All of the data must be output exactly, with every picture left out.

++++ Data provided

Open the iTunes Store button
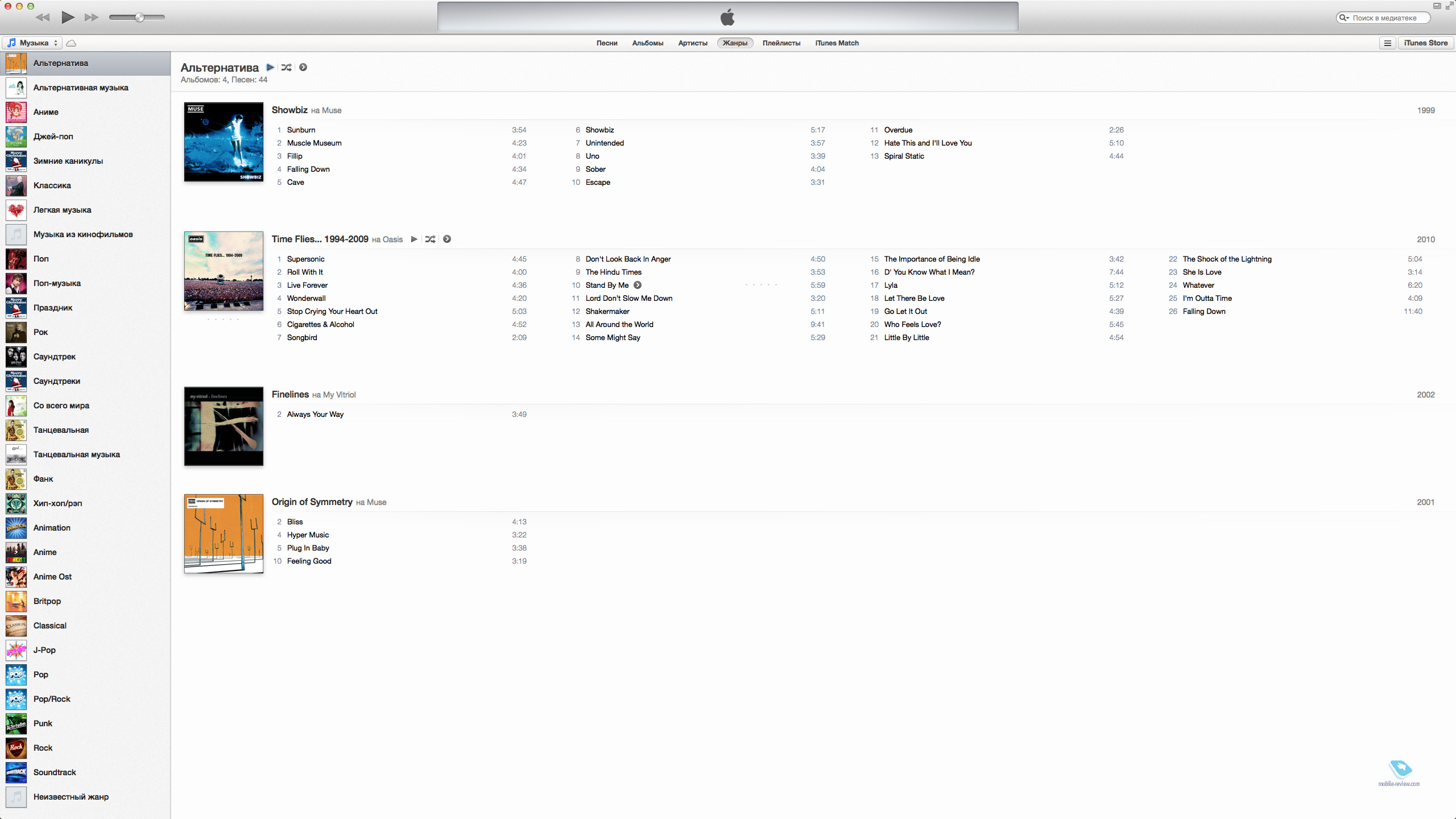Viewport: 1456px width, 819px height. (1425, 43)
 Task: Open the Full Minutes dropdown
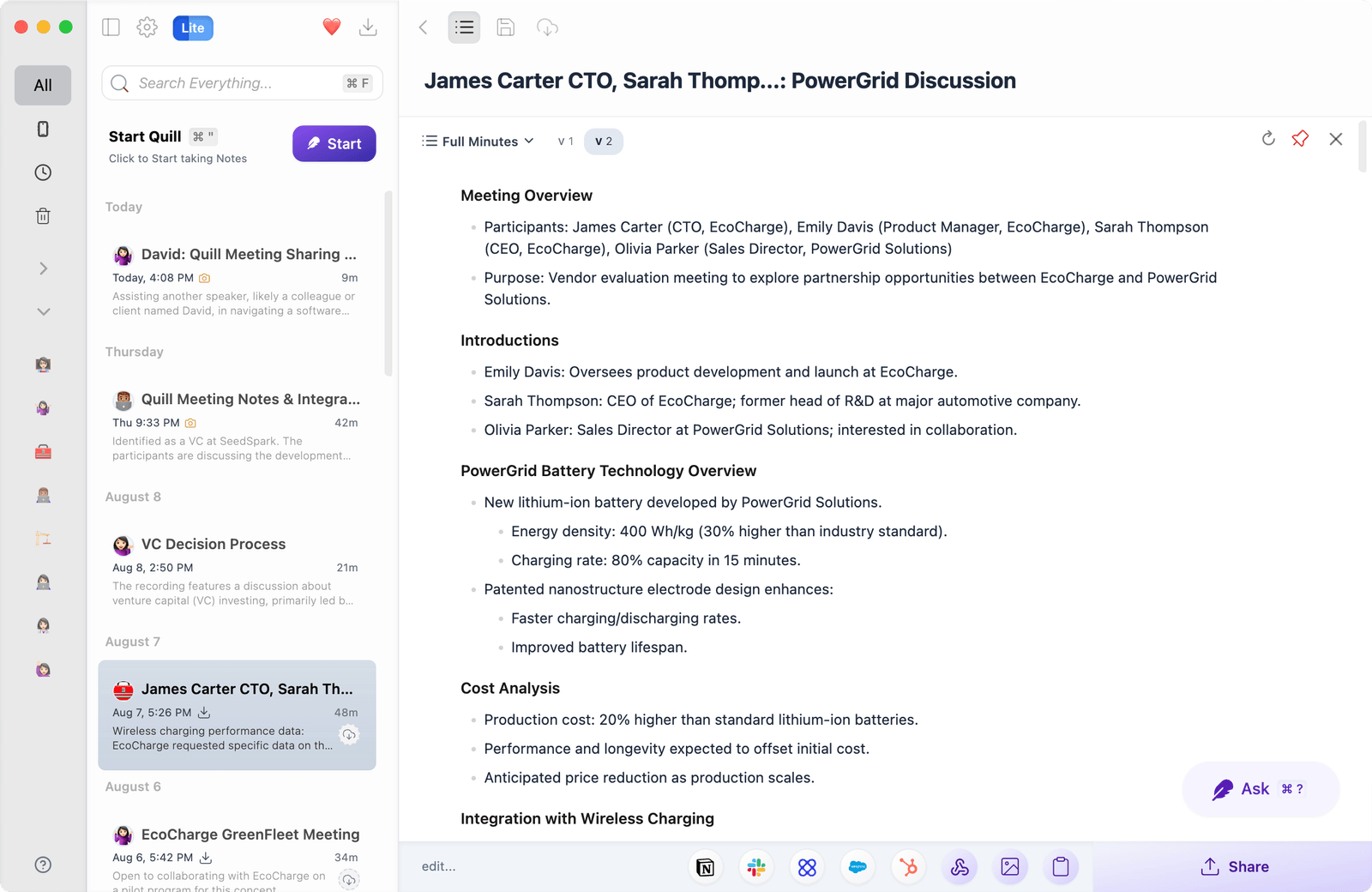[478, 141]
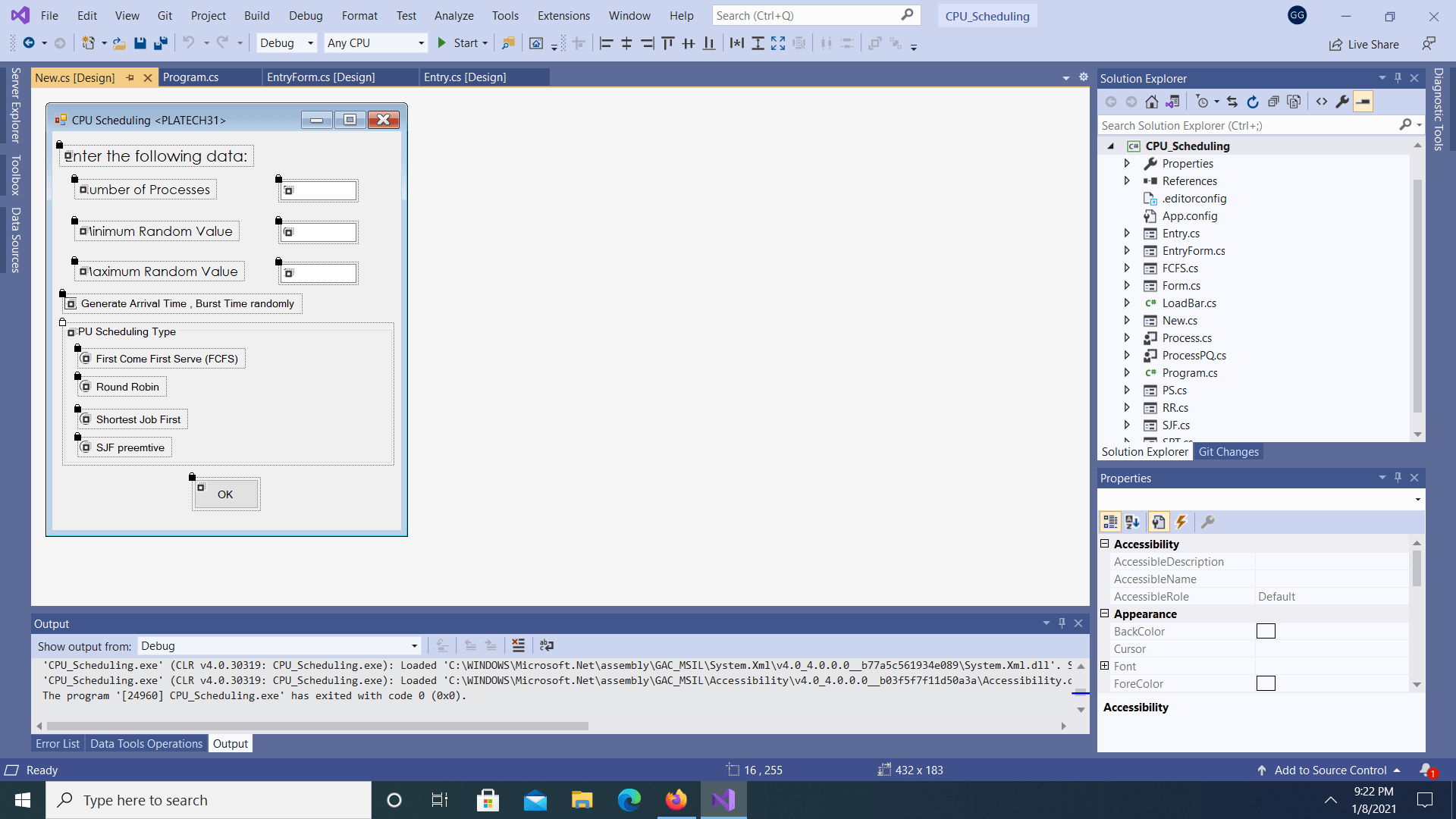Check Generate Arrival Time, Burst Time randomly

pyautogui.click(x=71, y=303)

++++++++

* Problem solution
Open the iTunes Store button
Viewport: 1456px width, 819px height. (1425, 43)
 Task: Open the Full Minutes dropdown
[478, 141]
Check Generate Arrival Time, Burst Time randomly

pyautogui.click(x=71, y=303)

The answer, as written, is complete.